Figure: Panel (a) shows the evolution of the NICER-measured X-ray brightness (count rate) of MAXI J1820+070 in the 0.5–10 keV band, revealing an outburst that can roughly be split into two phases. These two phases have very different spectral properties, as evidenced by the X-ray color evolution in panel (b). The X-ray color is defined as the ratio of count rates in a high and a low energy band. The color evolution shows that the first phase of the outburst was spectrally hard (i.e., dominated by high-energy flux), while the second (brighter) phase was softer (i.e., relatively stronger low-energy contribution). These spectral variations are the result of changes in the central part of the accretion disk, which in turn are caused by changes in the mass accretion rate. In panel (c) the information from panels (a) and (b) is combined into a color-intensity diagram, which can be used to study how spectral properties depend on the brightness of the source.

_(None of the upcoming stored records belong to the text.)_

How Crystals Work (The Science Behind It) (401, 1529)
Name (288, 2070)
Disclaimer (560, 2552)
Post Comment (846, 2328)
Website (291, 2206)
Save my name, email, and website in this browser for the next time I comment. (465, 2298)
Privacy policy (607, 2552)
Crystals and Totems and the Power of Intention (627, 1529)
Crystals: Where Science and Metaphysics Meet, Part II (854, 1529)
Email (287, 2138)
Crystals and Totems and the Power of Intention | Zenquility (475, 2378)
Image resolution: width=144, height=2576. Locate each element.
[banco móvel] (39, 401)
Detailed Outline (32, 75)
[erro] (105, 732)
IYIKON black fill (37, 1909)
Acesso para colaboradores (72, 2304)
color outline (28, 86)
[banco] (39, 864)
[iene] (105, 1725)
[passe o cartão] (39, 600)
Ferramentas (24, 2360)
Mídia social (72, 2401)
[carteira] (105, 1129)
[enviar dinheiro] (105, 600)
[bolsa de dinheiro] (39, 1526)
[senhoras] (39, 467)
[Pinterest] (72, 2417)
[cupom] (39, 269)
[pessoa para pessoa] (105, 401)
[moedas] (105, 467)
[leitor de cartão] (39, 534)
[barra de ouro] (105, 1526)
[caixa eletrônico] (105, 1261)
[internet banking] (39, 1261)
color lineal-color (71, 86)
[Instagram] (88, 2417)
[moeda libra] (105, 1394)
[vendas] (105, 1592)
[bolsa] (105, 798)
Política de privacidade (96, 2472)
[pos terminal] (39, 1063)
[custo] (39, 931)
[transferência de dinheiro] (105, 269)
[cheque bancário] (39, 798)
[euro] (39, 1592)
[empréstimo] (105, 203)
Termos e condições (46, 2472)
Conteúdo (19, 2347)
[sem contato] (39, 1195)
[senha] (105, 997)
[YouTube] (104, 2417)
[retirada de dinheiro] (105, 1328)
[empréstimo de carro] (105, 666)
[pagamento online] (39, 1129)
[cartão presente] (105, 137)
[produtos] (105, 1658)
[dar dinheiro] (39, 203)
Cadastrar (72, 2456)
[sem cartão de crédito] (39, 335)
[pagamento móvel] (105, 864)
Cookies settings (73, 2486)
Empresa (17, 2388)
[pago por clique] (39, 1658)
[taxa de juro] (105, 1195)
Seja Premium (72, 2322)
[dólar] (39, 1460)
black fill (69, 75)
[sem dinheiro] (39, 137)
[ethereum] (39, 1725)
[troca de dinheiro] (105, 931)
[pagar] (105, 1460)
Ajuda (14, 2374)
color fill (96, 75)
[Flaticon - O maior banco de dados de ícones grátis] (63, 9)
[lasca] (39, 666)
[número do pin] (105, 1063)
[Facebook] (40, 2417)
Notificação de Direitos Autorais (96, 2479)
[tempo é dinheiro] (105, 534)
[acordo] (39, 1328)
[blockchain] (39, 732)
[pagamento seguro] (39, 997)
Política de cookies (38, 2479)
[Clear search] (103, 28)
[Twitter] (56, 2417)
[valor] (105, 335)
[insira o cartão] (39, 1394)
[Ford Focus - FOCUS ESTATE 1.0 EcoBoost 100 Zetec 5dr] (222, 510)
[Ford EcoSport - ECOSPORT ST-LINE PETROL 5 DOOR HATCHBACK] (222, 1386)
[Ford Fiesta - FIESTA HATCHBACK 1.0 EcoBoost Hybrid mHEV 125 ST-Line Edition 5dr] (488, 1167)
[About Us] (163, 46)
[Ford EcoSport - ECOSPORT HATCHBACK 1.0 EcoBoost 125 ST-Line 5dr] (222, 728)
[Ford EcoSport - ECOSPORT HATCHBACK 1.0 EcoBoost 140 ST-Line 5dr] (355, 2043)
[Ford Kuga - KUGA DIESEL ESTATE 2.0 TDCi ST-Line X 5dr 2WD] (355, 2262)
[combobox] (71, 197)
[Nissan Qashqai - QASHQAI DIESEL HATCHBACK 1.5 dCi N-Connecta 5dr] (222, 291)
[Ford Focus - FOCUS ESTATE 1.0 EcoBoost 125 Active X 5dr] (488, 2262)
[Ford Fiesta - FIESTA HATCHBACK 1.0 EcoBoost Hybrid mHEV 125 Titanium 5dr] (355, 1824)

MAXI J1820+070 traced out a dolphin-shaped loop in the color-intensity diagram (in a counter-clockwise direction). Importantly, it reveals that the change from spectrally hard to soft occurred at a higher count rate than the change from soft to hard. This decoupling between brightness and spectral properties has been seen in other sources as well (although rarely in such beautiful detail), but is still poorly understood.

We expect that an analysis of the full NICER dataset of the outburst will shed new light on the origin of the color-intensity loops.